The joy of gardening

My garden is struggling in the growing department at the moment, unless you include weeds that is! The soil is claggy, the seedlings keep wilting or getting eaten by ravenous slugs, and it’s all seemed rather slow to take off compared to other years. As one of the more recent volunteer organisers of the Rye Flower and Veg Show, I’m trying not to feel the pressure to enter beautiful produce on the day. There are about fifteen weeks until the next Rye Flower and Veg Show (Saturday August 31), so there’s still time to get my act together!

To celebrate the 20th anniversary of the show, we thought it would be a nice idea to have a bit of a Q&A with different gardeners in our local area. I thought what better place to start than by interviewing the more seasoned organisers of the show. So, first up the lovely Lorna Hall.

Where is your garden – home / allotment / other? Describe it for us.
Lorna: We are on the edge of Rye, with a cottage garden (read floppy planting held up by weeds) and a kitchen garden area. We are in a rural part with all the bugs and birds and pests that brings. We consider ourselves a wildlife supermarket.
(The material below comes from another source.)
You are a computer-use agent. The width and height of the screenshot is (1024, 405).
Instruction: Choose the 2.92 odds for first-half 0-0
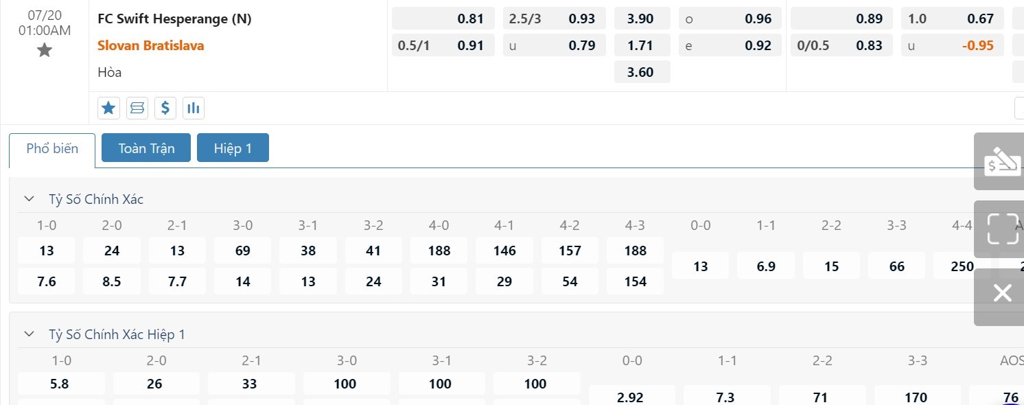coord(632,397)
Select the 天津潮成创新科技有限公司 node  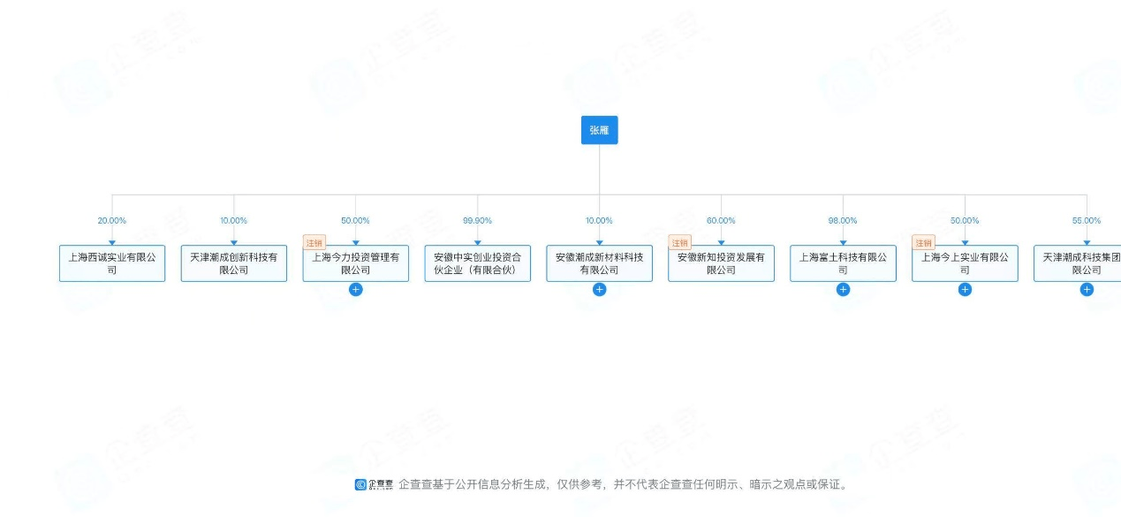click(234, 263)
What is your earliest memory of a garden?
Lorna: My dad’s wired raspberry bushes where my sister and I stole the fruit and the scent of the leylandii hedge that we used to hide behind.
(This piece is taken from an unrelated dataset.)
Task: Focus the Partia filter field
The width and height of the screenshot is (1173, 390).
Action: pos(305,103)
How long have you been gardening?
Lorna: Shockingly to me it’s over 35 years and I’m still learning.

Did anyone teach you to garden or did you teach yourself?
Lorna: I’ve learnt by osmosis, lucky mistakes and bitter experience.

Do you have a favourite celebrity gardener? Why do you admire them?
Lorna: Can I have two please? Christopher Lloyd at Great Dixter – I loved his exotic hot garden. I also adore Sarah Raven’s cutting garden which I tried to copy and her clever use of colour combinations.
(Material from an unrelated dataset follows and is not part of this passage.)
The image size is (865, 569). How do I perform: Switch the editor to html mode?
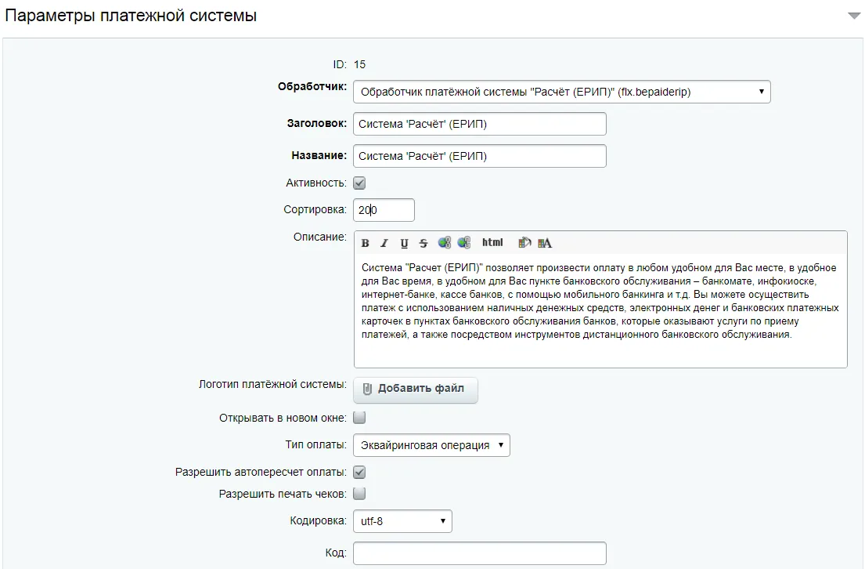click(x=492, y=242)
What is your favourite flower to grow and why?
Lorna: I love a rose and a sweet pea but my favourite must be the peony. Anything scented really. On the other hand the striking dahlia…it’s very difficult to pick a favourite!

What is your favourite vegetable to grow and why?
Lorna: Tomatoes – they taste so much better than shop-bought. I especially like the plum tomato Roma.

What is your favourite gardening task?
Lorna: I love planting out seeds and seedlings. It’s the best time of the year (April /May / June) and there is so much to look forward to.

What is your least favourite gardening task?
Lorna: I suppose it must be weeding, it has to be done but it’s a bit boring.

Do you speak to your plants?
Lorna: Generally not directly to them but I do talk to myself in the garden about what I’m going to do next (I pretend that I am talking to my dogs!).

What’s your favourite breaktime drink and snack when gardening?
Lorna: A big old mug of builder’s tea with a custard cream during the day and a cold glass of rosé after I’ve finished for the evening.

Apart from the standard consumption of your produce do you make any extra items like preserves / cakes etc…?
Lorna: I sometimes bake, using my asparagus in flans and my courgettes in a moist sponge cake but more usually I make pickled cornichons (which I love), runner bean chutney, blackcurrant vinegar and rhubarb gin – yum!

How’s your growing season so far?
Lorna: It’s got off to a very slow start with courgette and tomato seedlings just sitting there, doing nothing. The beans (runner, broad and French) are planted out but looking a little sad – but I’m sure it will all come together in the end.

Will you be entering the Rye Flower and Veg Show this year?
Lorna: Of course, I haven’t missed a show since it started 20 years ago.

What do you like about the show?
Lorna: It’s relaxed, good-natured and a great community event and because of the spread of classes absolutely anyone can enter – and win!

Thanks so much to Lorna for sharing how her garden grows. There will be more gardener insights coming soon – next up Helena Hudd who has also been organising the show for many years.

The schedule for the Rye Flower & Veg Show has been confirmed and is now online: https://ryeflowerandvegshow.co.uk/classes-and-prizes-2024/ so you can get busy planning what you are going to be entering this year. If you are new to taking part in the show, rest assured, it really is an inclusive and fun community event to be part of!